> [Data listing]:

----------

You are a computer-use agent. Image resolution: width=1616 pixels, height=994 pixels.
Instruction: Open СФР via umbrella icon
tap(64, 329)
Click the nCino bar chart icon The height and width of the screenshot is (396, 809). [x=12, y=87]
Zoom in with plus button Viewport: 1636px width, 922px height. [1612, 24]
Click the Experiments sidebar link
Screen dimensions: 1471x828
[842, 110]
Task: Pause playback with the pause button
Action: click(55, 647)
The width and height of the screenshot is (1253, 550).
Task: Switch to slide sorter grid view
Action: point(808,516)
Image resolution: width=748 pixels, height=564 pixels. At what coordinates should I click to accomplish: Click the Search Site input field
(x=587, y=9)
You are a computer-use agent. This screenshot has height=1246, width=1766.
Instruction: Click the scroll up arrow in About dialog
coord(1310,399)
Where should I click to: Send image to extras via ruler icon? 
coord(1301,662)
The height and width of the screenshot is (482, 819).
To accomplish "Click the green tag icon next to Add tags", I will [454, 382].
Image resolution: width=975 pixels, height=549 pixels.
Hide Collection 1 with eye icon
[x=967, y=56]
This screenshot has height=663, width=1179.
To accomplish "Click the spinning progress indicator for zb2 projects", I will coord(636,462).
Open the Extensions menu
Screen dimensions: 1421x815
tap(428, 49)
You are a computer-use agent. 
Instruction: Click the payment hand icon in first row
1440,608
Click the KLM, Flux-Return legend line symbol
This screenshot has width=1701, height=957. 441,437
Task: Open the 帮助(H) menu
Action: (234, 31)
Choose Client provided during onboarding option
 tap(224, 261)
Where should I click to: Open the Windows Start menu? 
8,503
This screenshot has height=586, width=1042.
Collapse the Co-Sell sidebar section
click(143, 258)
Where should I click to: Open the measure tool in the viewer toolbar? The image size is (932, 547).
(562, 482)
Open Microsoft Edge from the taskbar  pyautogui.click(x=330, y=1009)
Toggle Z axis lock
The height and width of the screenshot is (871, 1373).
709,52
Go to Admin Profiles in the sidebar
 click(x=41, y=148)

----------

> [Task brief]:
Each record should come back exactly as written.

> [Answer area]:
You are a computer-use agent. Image resolution: width=1616 pixels, height=994 pixels.
Instruction: Open СФР via umbrella icon
tap(64, 329)
Click the nCino bar chart icon The height and width of the screenshot is (396, 809). [x=12, y=87]
Zoom in with plus button Viewport: 1636px width, 922px height. [1612, 24]
Click the Experiments sidebar link
Screen dimensions: 1471x828
[842, 110]
Task: Pause playback with the pause button
Action: click(55, 647)
The width and height of the screenshot is (1253, 550).
Task: Switch to slide sorter grid view
Action: point(808,516)
Image resolution: width=748 pixels, height=564 pixels. At what coordinates should I click to accomplish: Click the Search Site input field
(x=587, y=9)
You are a computer-use agent. This screenshot has height=1246, width=1766.
Instruction: Click the scroll up arrow in About dialog
coord(1310,399)
Where should I click to: Send image to extras via ruler icon? 
coord(1301,662)
The height and width of the screenshot is (482, 819).
To accomplish "Click the green tag icon next to Add tags", I will [454, 382].
Image resolution: width=975 pixels, height=549 pixels.
Hide Collection 1 with eye icon
[x=967, y=56]
This screenshot has height=663, width=1179.
To accomplish "Click the spinning progress indicator for zb2 projects", I will coord(636,462).
Open the Extensions menu
Screen dimensions: 1421x815
tap(428, 49)
You are a computer-use agent. 
Instruction: Click the payment hand icon in first row
1440,608
Click the KLM, Flux-Return legend line symbol
This screenshot has width=1701, height=957. 441,437
Task: Open the 帮助(H) menu
Action: (234, 31)
Choose Client provided during onboarding option
 tap(224, 261)
Where should I click to: Open the Windows Start menu? 
8,503
This screenshot has height=586, width=1042.
Collapse the Co-Sell sidebar section
click(143, 258)
Where should I click to: Open the measure tool in the viewer toolbar? The image size is (932, 547).
(562, 482)
Open Microsoft Edge from the taskbar  pyautogui.click(x=330, y=1009)
Toggle Z axis lock
The height and width of the screenshot is (871, 1373).
709,52
Go to Admin Profiles in the sidebar
 click(x=41, y=148)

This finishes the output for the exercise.